The government also announced the formation of a “task force” to investigate the issues that led up to the massacre. It is to include Mineral Resources Minister Susan Shabangu, Labor Minister Mildred Oliphant, the Chamber of Mines and other big business representatives, and the National Union of Mineworkers, whose leadership has been attempting from the outset to break the strike.
Excluded from these deliberations is the Association of Mineworkers and Construction Union (AMCU), the union that represents the striking rock drill operators, and which has been vilified by the NUM for opposing the larger ANC affiliated union’s collaboration with the mine bosses and the government.
The NUM has publicly denounced the strikers as “criminals” and the AMCU as “anarchists” and “ringleaders” who should be jailed and punished.
Together with the South African Communist Party (SACP), which along with COSATU is part of the tripartite alliance that is the political foundation of ANC rule, these union officials have played the most criminal role in justifying the massacre and denouncing its victims.
NUM General Secretary Frans Baleni issued a videotaped statement on the union’s web site Monday warning against “those dark forces who mislead our members, make them to believe that they’ve got extra power to make their life to be different overnight,” referring to the AMCU and other more militant unions.
COSATU said it “reiterates its call for workers to observe maximum discipline and unity in the face of a ruthless attempt to divide and weaken them” and declared its “full support” for the NUM’s “efforts to resolve the situation.” These efforts consisted of justifying the massacre in advance and then sending the NUM president to address the strikers over a bullhorn from the inside of a police armored car, demanding that they disperse. He was driven off by the workers.
The foulest reaction has been that of the Stalinists of the SACP, who have openly defended the massacre. The SACP in the North West province, where the slaughter took place, accused the leaders of the striking workers—not the police—of carrying out a “barbaric act” and demanded their arrest.

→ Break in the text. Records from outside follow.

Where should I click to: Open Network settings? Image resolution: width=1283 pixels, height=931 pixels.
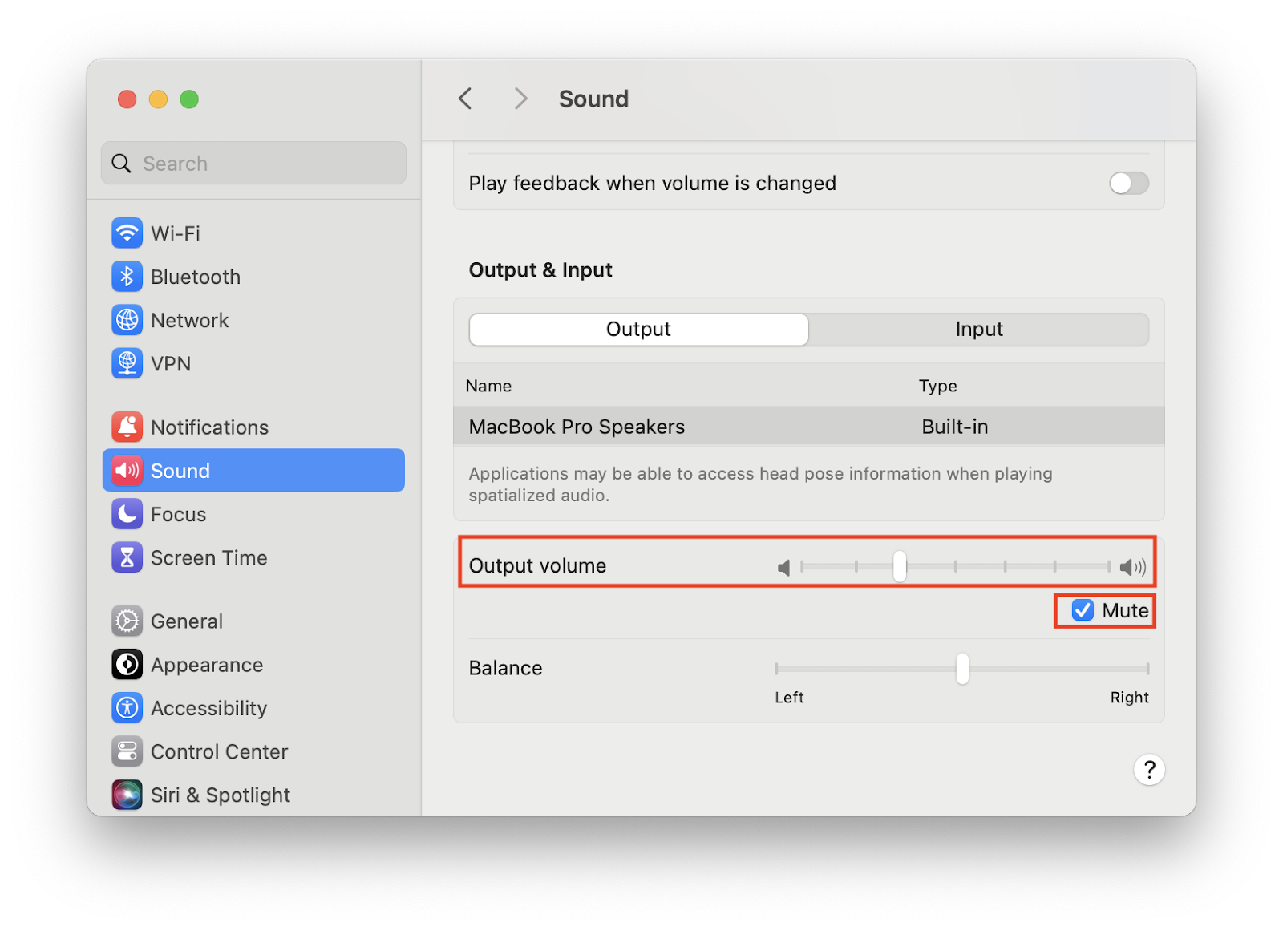[x=189, y=319]
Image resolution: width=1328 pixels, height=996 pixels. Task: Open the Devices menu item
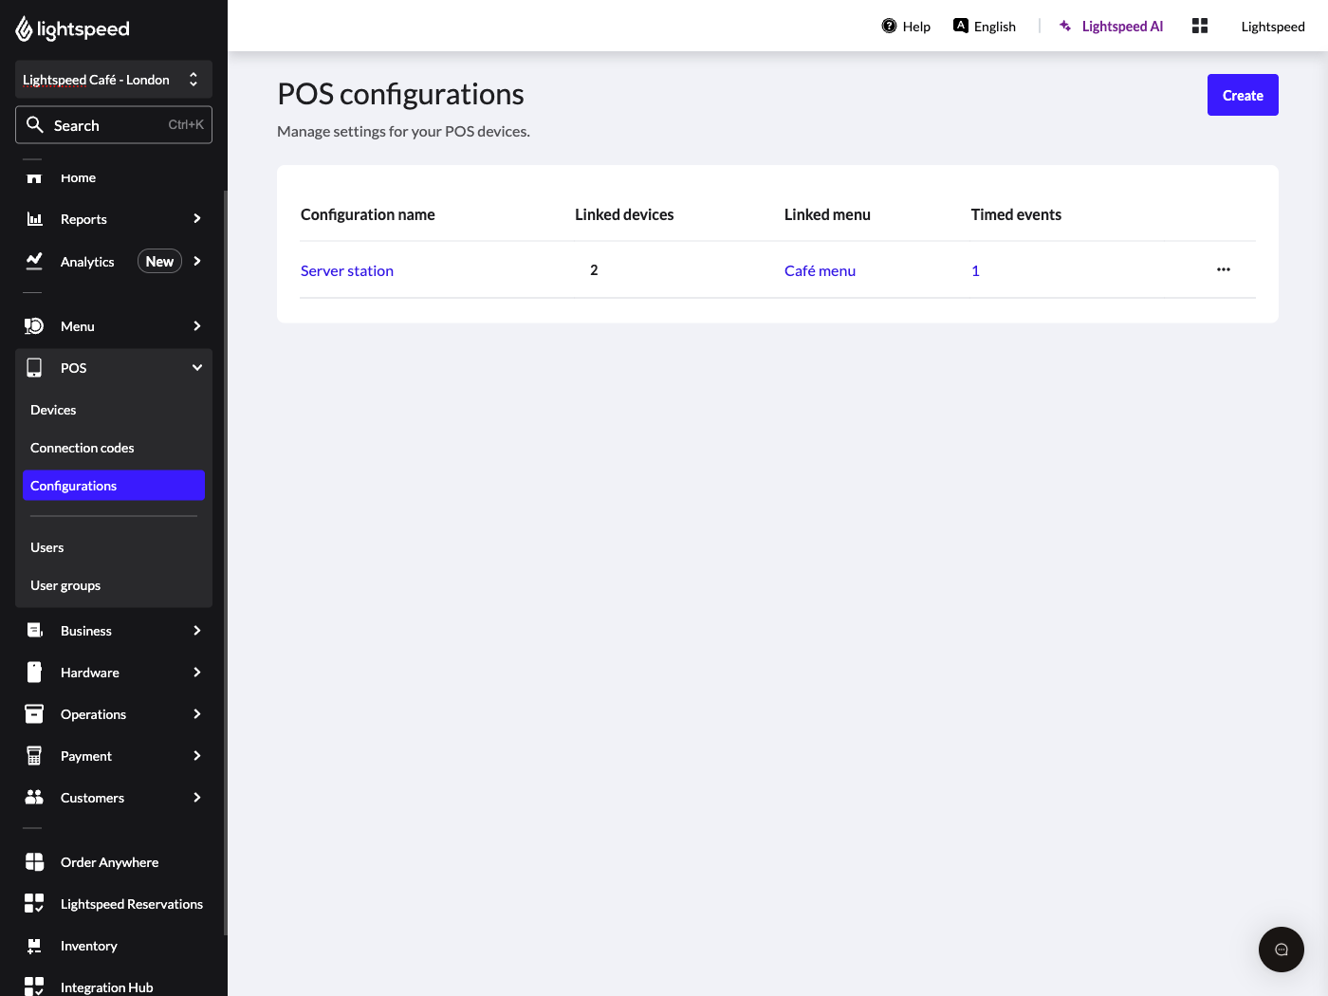click(53, 409)
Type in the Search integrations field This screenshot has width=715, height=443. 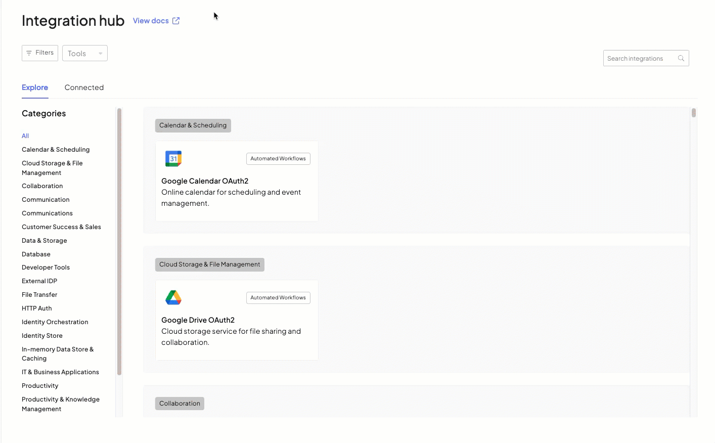640,59
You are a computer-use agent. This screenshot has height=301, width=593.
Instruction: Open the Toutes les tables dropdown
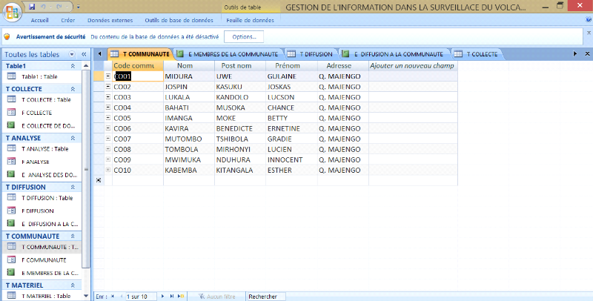point(72,55)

SACP official Dominic Tweedie was quoted as saying: “This was no massacre, this was a battle. The police used their weapons in exactly the way they were supposed to. That's what they have them for. The people they shot didn't look like workers to me. We should be happy. The police were admirable.”

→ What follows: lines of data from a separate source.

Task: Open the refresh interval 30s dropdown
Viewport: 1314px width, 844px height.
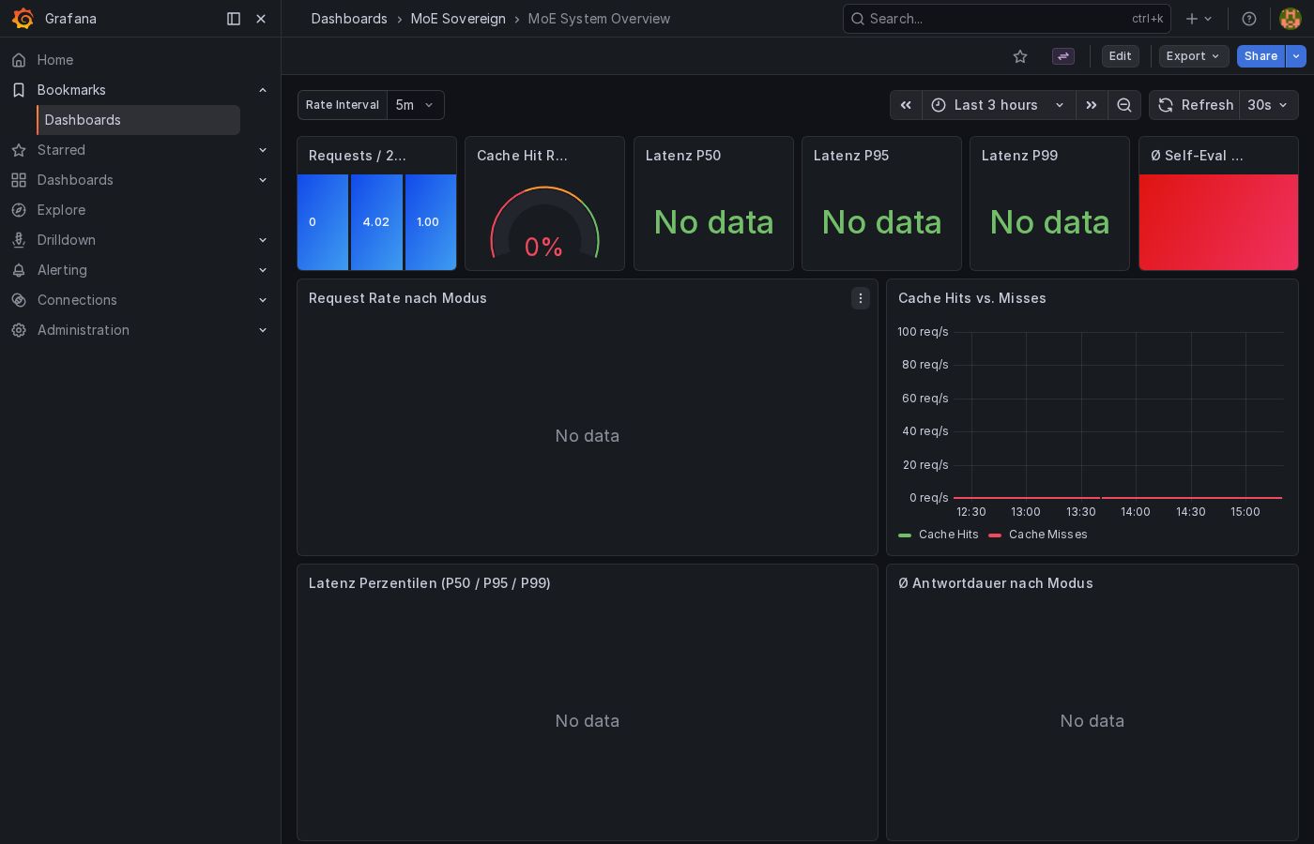Action: click(x=1268, y=105)
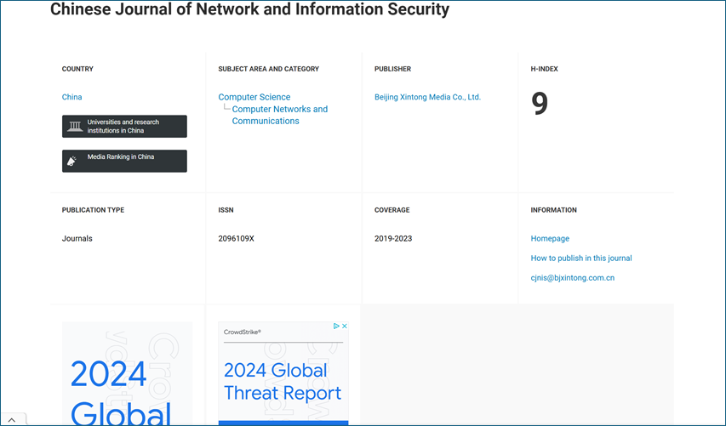Screen dimensions: 726x426
Task: Click the CrowdStrike brand name in ad
Action: pyautogui.click(x=242, y=332)
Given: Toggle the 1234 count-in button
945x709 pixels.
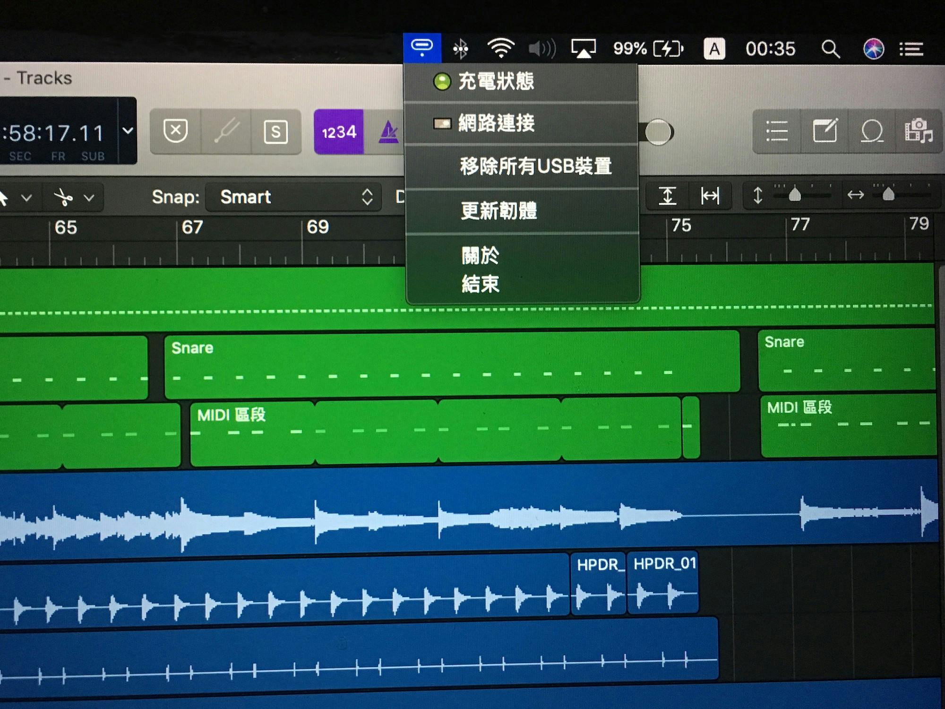Looking at the screenshot, I should 339,132.
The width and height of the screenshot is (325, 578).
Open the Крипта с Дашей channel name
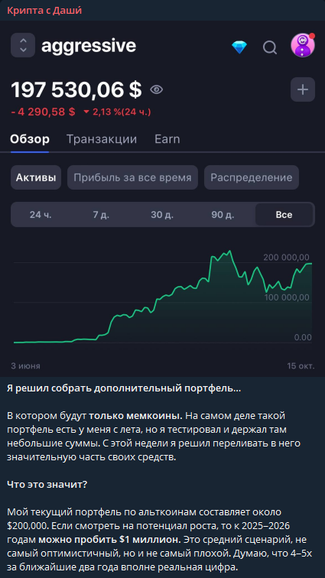[44, 11]
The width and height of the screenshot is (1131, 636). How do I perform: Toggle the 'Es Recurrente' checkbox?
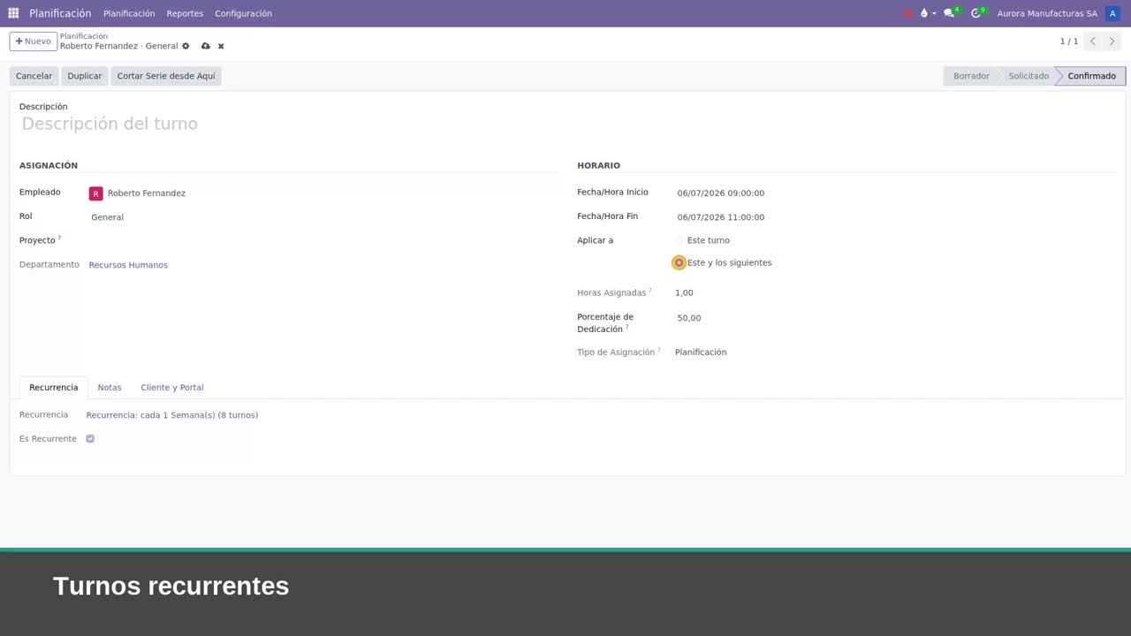tap(90, 439)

In its official statement issued on August 19, the SACP called for a commission of inquiry being set up by President Zuma to turn its attention not to the lethal violence of the police, but to “the pattern of violence associated with the pseudo-trade union AMCU” and urged it to specifically investigate its president, Joseph Mathunjwa. Describing those who opposed the domination of the NUM as “demagogic” and “anarchic,” it claimed that the rival union was a creation of the mining companies.
These vicious attacks are a measure of the crisis within the ruling ANC and its cohorts in the NUM-COSATU union apparatus as well the Stalinist SACP. This crisis is driven by the growing militancy of the working class and its resistance to the attempt by these forces to subordinate its interests to the government and the transnational corporations and domestic capitalists that it represents.
The massacre at Marikana has served both to shock popular consciousness in South Africa and severely discredit this reactionary political alliance, together with the corrupt layer of ex-union officials and ANC politicians turned millionaires that it has spawned.